Urge Surfing – A Simple Technique For Overcoming Overeating/Sticking to a Diet

By Dr Alice Boyes |

Urge Surfing Update – There is an updated version of urge surfing advice. Jump straight to a free mp3 that will guide you through urge surfing. It’s designed for urge surfing cravings, but you can use it for any type of urge surfing e.g., urge surfing the desire to self harm or seek reassurance..

Or, read my other urge surfing article - read urge surfing article.

Older Urge Surfing Article

The article below is still useful from the perspective of needing to take yourself out of physical proximity from whatever temptation you’re trying to urge surf.

Let’s say you’re trying to lose weight.

Its after dinner. You’re not exactly hungry but you really want some ice cream. You know you have some ice cream in the fridge and the urge to eat it is very strong.

My advice of what to do in these circumstances is to “urge surf”.

Ask yourself how strong your urge to eat the icecream is on a scale of 0 to 10 where

0 = no urge
10 = the urge is so strong it seems impossible to resist.

Let’s say you rate your urge as a 10.

Next…

…wait 10 minutes.

Ideas for the kinds of things you might do while waiting: Go take a shower, get your clothes ready for tomorrow’s workday, read a book, or go remove any junk from your car.

Once the 10 minutes is up, check in with your urge again. How strong is it now?

Scenario A:

If, after the 10 minutes, the urge is still a 10, you will have learned that even though the level 10 urge seemed impossible to resist, it wasn’t.
In this scenario, try waiting another 10 mins and repeating the procedure.

Scenario B (MOST COMMON):

If, after the 10 minutes, the urge is now a 9 1/2 or less, you now know that the urge is becoming less strong without you needing to do anything other than wait (aka “urge surf” meaning to surf the wave of the urge).

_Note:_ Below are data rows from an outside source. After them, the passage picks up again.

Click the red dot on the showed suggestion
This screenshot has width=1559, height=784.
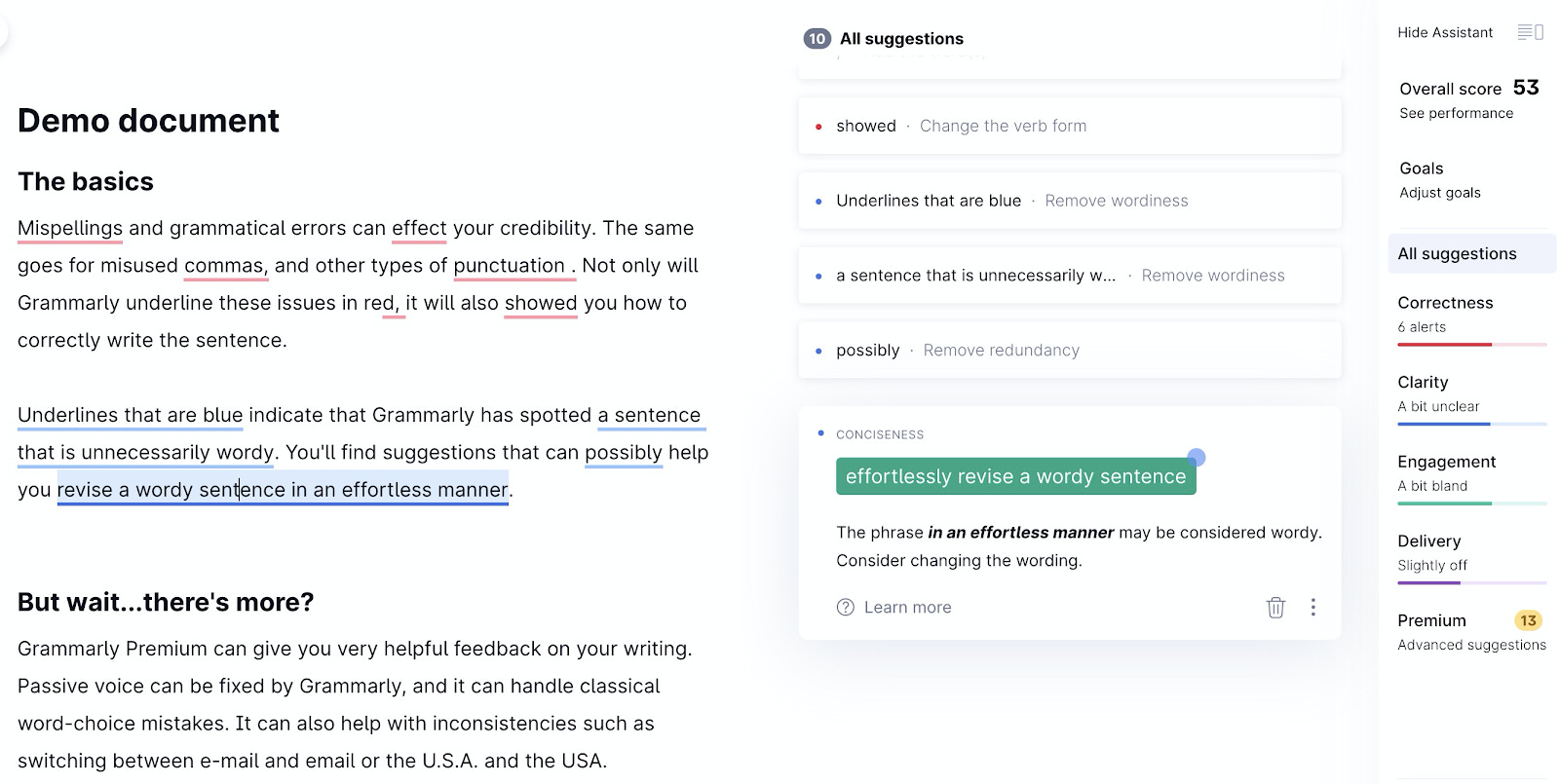pos(817,126)
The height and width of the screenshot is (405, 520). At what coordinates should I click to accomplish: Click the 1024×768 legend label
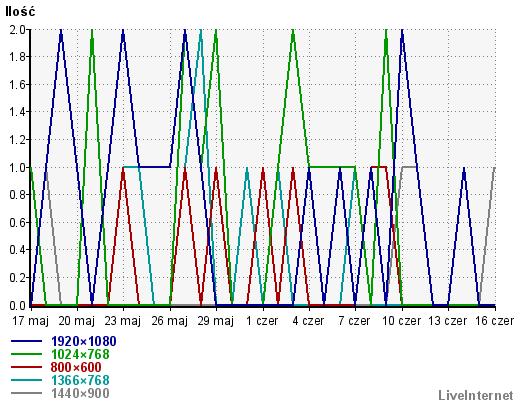80,354
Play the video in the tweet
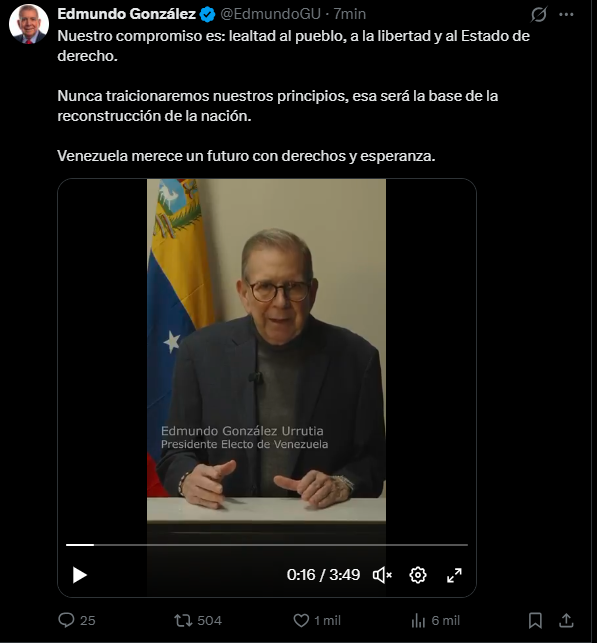 (x=80, y=575)
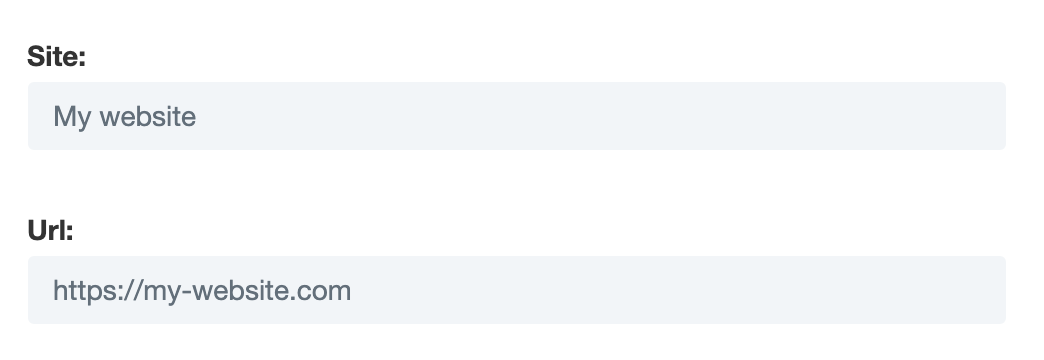Click the word website in Site field

coord(148,116)
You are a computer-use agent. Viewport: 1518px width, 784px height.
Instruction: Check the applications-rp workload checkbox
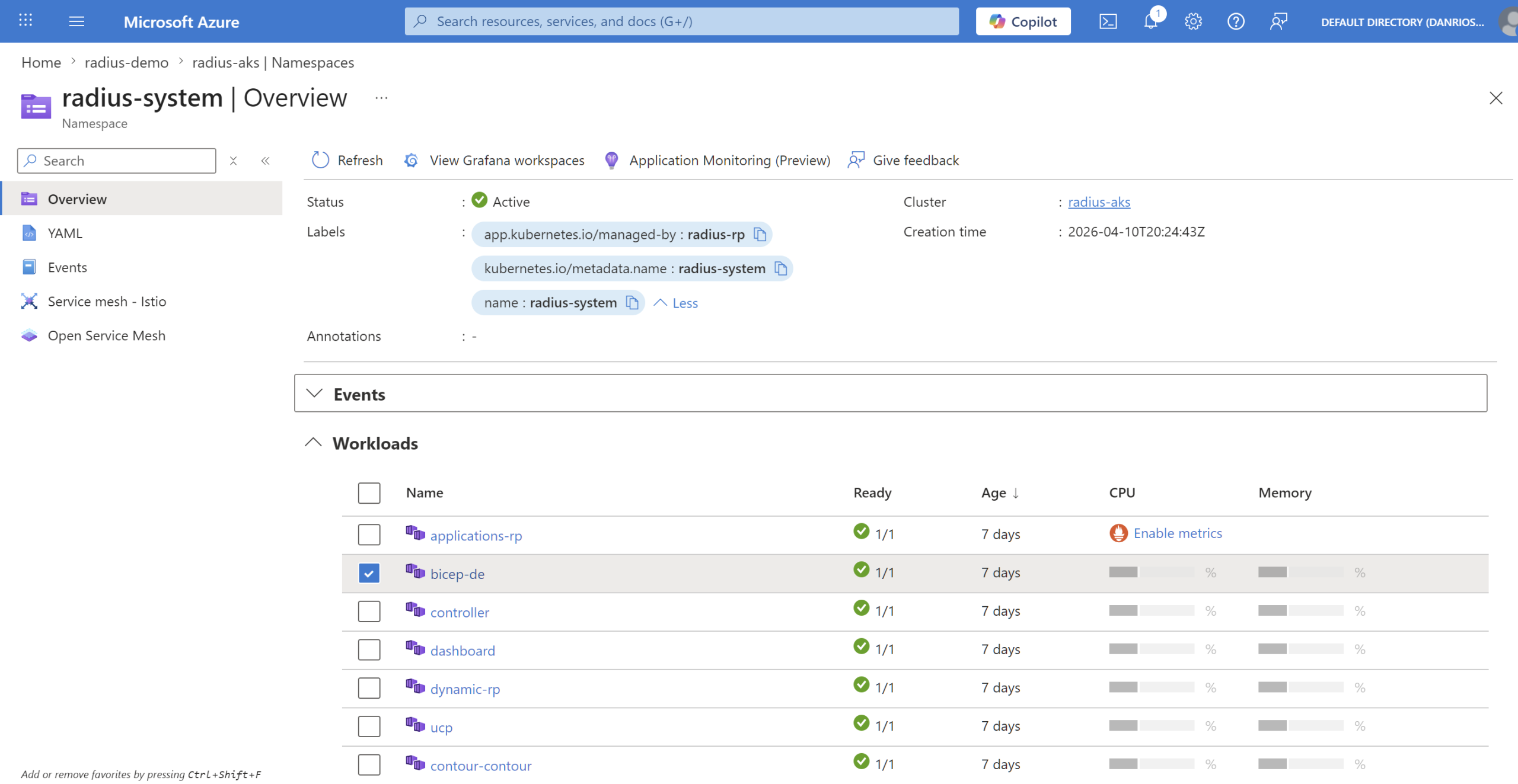[x=369, y=535]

Psychological Concepts and More Advice

1. Inherent in the idea of urge surfing is that action urges naturally ebb and flow. They don’t get “stuck on” unbearably high and stay unbearably high.

2. The point of the urge surfing concept is that many times all you need to do for an urge to diminish is to wait. However, particularly if your urge stays a 10 or you end up giving in and eating, you might want to spend some time trying to understand what triggered the urge.

Is the trigger physical? e.g. you’re tired, you have some type of physical pain, PMS?

Is the trigger emotional? e.g. Are you feeling lonely, sad, angry, disappointed, excited, anxious, bored, or guilty/ashamed? Are you avoiding or dreading something? Did something go wrong in your day? Have you experienced some type of interpersonal conflict, rejection, or frustration? More information on why its important to know which specific emotions you’re feeling and how to do this.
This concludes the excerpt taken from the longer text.